### Assignment
Each entry in the block below needs to be copied out exactly.

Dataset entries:
=== Section Start ===

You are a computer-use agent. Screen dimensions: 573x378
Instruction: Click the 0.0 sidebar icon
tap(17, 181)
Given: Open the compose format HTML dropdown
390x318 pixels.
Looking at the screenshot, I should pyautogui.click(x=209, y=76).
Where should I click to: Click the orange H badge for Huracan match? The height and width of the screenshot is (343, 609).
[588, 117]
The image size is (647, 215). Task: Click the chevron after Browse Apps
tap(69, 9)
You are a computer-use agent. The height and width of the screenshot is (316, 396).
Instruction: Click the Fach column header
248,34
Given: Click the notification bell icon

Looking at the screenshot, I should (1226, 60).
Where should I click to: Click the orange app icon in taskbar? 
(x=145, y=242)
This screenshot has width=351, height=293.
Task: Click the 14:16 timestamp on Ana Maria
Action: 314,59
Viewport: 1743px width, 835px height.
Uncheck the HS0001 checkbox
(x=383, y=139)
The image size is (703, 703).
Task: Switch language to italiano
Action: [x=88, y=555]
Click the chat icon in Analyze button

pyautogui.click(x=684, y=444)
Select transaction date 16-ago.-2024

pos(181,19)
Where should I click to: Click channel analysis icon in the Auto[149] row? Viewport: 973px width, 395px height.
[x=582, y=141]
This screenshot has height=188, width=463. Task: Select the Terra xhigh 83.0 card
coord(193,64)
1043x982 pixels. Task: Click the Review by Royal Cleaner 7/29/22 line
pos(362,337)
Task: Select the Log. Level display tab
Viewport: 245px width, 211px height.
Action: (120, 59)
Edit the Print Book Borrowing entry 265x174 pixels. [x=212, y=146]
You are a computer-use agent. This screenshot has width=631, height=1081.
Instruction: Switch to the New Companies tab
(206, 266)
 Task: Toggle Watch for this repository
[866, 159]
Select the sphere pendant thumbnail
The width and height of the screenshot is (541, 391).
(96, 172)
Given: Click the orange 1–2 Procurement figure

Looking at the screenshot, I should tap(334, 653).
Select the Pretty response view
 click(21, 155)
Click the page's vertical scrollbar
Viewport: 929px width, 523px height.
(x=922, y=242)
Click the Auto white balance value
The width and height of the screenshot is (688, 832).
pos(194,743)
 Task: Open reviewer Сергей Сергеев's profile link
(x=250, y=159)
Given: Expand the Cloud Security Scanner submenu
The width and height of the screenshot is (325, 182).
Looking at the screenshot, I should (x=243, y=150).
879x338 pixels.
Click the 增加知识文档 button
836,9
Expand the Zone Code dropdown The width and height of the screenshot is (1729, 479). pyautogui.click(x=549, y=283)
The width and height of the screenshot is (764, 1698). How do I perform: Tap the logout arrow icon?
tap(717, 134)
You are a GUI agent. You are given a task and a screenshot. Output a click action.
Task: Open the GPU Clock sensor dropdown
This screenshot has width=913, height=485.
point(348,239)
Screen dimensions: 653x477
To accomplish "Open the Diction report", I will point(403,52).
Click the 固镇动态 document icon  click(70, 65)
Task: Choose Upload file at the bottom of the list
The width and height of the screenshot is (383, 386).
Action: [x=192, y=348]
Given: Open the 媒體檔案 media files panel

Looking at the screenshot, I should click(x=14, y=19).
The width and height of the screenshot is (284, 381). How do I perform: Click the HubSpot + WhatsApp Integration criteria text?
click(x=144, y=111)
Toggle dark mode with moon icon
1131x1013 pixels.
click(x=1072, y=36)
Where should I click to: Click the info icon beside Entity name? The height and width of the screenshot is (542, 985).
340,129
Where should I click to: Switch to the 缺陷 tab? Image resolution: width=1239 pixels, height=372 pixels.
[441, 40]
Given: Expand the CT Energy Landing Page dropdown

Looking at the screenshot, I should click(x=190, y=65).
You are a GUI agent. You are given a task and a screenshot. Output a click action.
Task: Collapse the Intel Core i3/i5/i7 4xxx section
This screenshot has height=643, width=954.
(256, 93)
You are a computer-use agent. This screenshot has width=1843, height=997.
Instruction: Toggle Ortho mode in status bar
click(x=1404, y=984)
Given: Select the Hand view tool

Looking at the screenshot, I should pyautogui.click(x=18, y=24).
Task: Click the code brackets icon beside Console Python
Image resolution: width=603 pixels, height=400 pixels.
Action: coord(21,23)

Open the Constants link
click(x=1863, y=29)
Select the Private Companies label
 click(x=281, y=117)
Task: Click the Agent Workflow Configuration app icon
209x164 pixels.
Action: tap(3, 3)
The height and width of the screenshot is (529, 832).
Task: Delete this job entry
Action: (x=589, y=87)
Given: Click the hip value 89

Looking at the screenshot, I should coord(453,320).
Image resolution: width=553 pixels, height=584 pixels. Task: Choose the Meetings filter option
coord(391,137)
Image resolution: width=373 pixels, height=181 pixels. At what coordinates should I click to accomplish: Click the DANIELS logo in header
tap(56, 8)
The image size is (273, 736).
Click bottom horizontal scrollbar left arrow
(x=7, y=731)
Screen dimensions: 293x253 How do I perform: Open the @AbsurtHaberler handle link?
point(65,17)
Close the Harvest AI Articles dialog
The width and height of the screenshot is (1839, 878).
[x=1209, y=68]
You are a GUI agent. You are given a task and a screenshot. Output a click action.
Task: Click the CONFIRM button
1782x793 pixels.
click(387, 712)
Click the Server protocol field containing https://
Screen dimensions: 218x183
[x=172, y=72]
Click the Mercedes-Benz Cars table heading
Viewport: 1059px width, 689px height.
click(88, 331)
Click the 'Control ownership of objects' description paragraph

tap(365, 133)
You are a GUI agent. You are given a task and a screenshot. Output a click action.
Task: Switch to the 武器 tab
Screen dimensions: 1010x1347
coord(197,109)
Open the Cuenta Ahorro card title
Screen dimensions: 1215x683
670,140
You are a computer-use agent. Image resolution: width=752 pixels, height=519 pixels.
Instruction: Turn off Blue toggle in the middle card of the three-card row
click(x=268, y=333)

=== Section End ===

### Exercise answer
You are a computer-use agent. Screen dimensions: 573x378
Instruction: Click the 0.0 sidebar icon
tap(17, 181)
Given: Open the compose format HTML dropdown
390x318 pixels.
Looking at the screenshot, I should pyautogui.click(x=209, y=76).
Where should I click to: Click the orange H badge for Huracan match? The height and width of the screenshot is (343, 609).
[588, 117]
The image size is (647, 215). Task: Click the chevron after Browse Apps
tap(69, 9)
You are a computer-use agent. The height and width of the screenshot is (316, 396).
Instruction: Click the Fach column header
248,34
Given: Click the notification bell icon

Looking at the screenshot, I should (1226, 60).
Where should I click to: Click the orange app icon in taskbar? 
(x=145, y=242)
This screenshot has width=351, height=293.
Task: Click the 14:16 timestamp on Ana Maria
Action: 314,59
Viewport: 1743px width, 835px height.
Uncheck the HS0001 checkbox
(x=383, y=139)
The image size is (703, 703).
Task: Switch language to italiano
Action: [x=88, y=555]
Click the chat icon in Analyze button

pyautogui.click(x=684, y=444)
Select transaction date 16-ago.-2024

pos(181,19)
Where should I click to: Click channel analysis icon in the Auto[149] row? Viewport: 973px width, 395px height.
[x=582, y=141]
This screenshot has height=188, width=463. Task: Select the Terra xhigh 83.0 card
coord(193,64)
1043x982 pixels. Task: Click the Review by Royal Cleaner 7/29/22 line
pos(362,337)
Task: Select the Log. Level display tab
Viewport: 245px width, 211px height.
Action: (120, 59)
Edit the Print Book Borrowing entry 265x174 pixels. [x=212, y=146]
You are a computer-use agent. This screenshot has width=631, height=1081.
Instruction: Switch to the New Companies tab
(206, 266)
 Task: Toggle Watch for this repository
[866, 159]
Select the sphere pendant thumbnail
The width and height of the screenshot is (541, 391).
(96, 172)
Given: Click the orange 1–2 Procurement figure

Looking at the screenshot, I should tap(334, 653).
Select the Pretty response view
 click(21, 155)
Click the page's vertical scrollbar
Viewport: 929px width, 523px height.
(x=922, y=242)
Click the Auto white balance value
The width and height of the screenshot is (688, 832).
pos(194,743)
 Task: Open reviewer Сергей Сергеев's profile link
(x=250, y=159)
Given: Expand the Cloud Security Scanner submenu
The width and height of the screenshot is (325, 182).
Looking at the screenshot, I should (x=243, y=150).
879x338 pixels.
Click the 增加知识文档 button
836,9
Expand the Zone Code dropdown The width and height of the screenshot is (1729, 479). pyautogui.click(x=549, y=283)
The width and height of the screenshot is (764, 1698). How do I perform: Tap the logout arrow icon?
tap(717, 134)
You are a GUI agent. You are given a task and a screenshot. Output a click action.
Task: Open the GPU Clock sensor dropdown
This screenshot has width=913, height=485.
point(348,239)
Screen dimensions: 653x477
To accomplish "Open the Diction report", I will point(403,52).
Click the 固镇动态 document icon  click(70, 65)
Task: Choose Upload file at the bottom of the list
The width and height of the screenshot is (383, 386).
Action: [x=192, y=348]
Given: Open the 媒體檔案 media files panel

Looking at the screenshot, I should click(x=14, y=19).
The width and height of the screenshot is (284, 381). How do I perform: Click the HubSpot + WhatsApp Integration criteria text?
click(x=144, y=111)
Toggle dark mode with moon icon
1131x1013 pixels.
click(x=1072, y=36)
Where should I click to: Click the info icon beside Entity name? The height and width of the screenshot is (542, 985).
340,129
Where should I click to: Switch to the 缺陷 tab? Image resolution: width=1239 pixels, height=372 pixels.
[441, 40]
Given: Expand the CT Energy Landing Page dropdown

Looking at the screenshot, I should click(x=190, y=65).
You are a GUI agent. You are given a task and a screenshot. Output a click action.
Task: Collapse the Intel Core i3/i5/i7 4xxx section
This screenshot has height=643, width=954.
(256, 93)
You are a computer-use agent. This screenshot has width=1843, height=997.
Instruction: Toggle Ortho mode in status bar
click(x=1404, y=984)
Given: Select the Hand view tool

Looking at the screenshot, I should pyautogui.click(x=18, y=24).
Task: Click the code brackets icon beside Console Python
Image resolution: width=603 pixels, height=400 pixels.
Action: coord(21,23)

Open the Constants link
click(x=1863, y=29)
Select the Private Companies label
 click(x=281, y=117)
Task: Click the Agent Workflow Configuration app icon
209x164 pixels.
Action: tap(3, 3)
The height and width of the screenshot is (529, 832).
Task: Delete this job entry
Action: (x=589, y=87)
Given: Click the hip value 89

Looking at the screenshot, I should coord(453,320).
Image resolution: width=553 pixels, height=584 pixels. Task: Choose the Meetings filter option
coord(391,137)
Image resolution: width=373 pixels, height=181 pixels. At what coordinates should I click to accomplish: Click the DANIELS logo in header
tap(56, 8)
The image size is (273, 736).
Click bottom horizontal scrollbar left arrow
(x=7, y=731)
Screen dimensions: 293x253 How do I perform: Open the @AbsurtHaberler handle link?
point(65,17)
Close the Harvest AI Articles dialog
The width and height of the screenshot is (1839, 878).
[x=1209, y=68]
You are a GUI agent. You are given a task and a screenshot. Output a click action.
Task: Click the CONFIRM button
1782x793 pixels.
click(387, 712)
Click the Server protocol field containing https://
Screen dimensions: 218x183
[x=172, y=72]
Click the Mercedes-Benz Cars table heading
Viewport: 1059px width, 689px height.
click(88, 331)
Click the 'Control ownership of objects' description paragraph

tap(365, 133)
You are a GUI agent. You are given a task and a screenshot. Output a click action.
Task: Switch to the 武器 tab
Screen dimensions: 1010x1347
coord(197,109)
Open the Cuenta Ahorro card title
Screen dimensions: 1215x683
670,140
You are a computer-use agent. Image resolution: width=752 pixels, height=519 pixels.
Instruction: Turn off Blue toggle in the middle card of the three-card row
click(x=268, y=333)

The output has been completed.